**WHAT NEEDS TO BE DONE**
Among the entries below, find each line with "computer" and show it.

[Stored entries]
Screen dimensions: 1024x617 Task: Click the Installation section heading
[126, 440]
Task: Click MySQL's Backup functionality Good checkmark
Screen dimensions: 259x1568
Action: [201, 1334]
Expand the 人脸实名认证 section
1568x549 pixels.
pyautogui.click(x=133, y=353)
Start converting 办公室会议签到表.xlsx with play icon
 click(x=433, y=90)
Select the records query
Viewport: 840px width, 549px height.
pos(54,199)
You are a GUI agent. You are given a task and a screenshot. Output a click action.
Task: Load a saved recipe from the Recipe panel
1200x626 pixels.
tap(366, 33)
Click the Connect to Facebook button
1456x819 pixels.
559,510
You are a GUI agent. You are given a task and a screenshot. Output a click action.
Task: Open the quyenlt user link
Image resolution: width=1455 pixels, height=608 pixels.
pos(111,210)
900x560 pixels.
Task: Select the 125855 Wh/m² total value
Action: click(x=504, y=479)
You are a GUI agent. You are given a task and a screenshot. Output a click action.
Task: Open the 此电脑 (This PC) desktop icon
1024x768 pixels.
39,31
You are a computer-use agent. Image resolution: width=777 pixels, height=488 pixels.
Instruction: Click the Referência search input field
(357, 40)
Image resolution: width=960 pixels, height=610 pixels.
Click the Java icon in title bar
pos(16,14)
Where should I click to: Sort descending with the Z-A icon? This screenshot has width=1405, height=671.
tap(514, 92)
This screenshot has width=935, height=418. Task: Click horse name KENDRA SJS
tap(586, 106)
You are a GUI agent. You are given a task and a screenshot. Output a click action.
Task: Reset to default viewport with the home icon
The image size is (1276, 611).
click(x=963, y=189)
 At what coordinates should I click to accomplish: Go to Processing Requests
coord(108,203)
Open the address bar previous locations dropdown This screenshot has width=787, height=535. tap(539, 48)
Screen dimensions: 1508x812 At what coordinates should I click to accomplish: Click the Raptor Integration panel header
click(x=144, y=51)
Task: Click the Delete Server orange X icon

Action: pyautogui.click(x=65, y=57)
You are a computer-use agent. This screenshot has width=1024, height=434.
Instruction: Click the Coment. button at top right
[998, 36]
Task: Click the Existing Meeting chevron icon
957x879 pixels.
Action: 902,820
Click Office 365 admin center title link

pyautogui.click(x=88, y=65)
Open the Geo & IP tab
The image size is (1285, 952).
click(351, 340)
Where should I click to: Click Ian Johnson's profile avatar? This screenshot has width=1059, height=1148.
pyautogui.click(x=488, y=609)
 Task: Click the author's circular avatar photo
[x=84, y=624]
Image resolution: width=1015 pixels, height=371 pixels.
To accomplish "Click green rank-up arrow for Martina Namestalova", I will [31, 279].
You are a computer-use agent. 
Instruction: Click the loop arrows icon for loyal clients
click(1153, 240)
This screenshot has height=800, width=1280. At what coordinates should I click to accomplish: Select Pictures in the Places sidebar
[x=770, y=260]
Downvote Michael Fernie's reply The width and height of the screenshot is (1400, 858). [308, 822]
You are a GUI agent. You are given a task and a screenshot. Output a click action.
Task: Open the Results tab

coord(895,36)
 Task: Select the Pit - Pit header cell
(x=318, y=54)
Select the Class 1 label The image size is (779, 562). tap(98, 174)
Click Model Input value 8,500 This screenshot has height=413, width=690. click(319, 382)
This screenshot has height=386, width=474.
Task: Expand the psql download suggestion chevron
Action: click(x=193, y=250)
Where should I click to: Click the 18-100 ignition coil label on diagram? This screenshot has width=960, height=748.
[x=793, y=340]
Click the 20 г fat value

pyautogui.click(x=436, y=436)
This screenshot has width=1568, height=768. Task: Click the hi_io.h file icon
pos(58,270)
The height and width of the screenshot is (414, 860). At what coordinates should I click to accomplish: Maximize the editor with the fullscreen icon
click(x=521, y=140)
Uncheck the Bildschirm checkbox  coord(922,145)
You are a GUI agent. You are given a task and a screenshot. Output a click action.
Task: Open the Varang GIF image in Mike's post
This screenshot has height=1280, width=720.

**TASK ANSWER**
You are a computer-use agent. Image resolution: width=777 pixels, height=488 pixels.
You are a computer-use agent. This screenshot has width=1024, height=434.
You are a computer-use agent. 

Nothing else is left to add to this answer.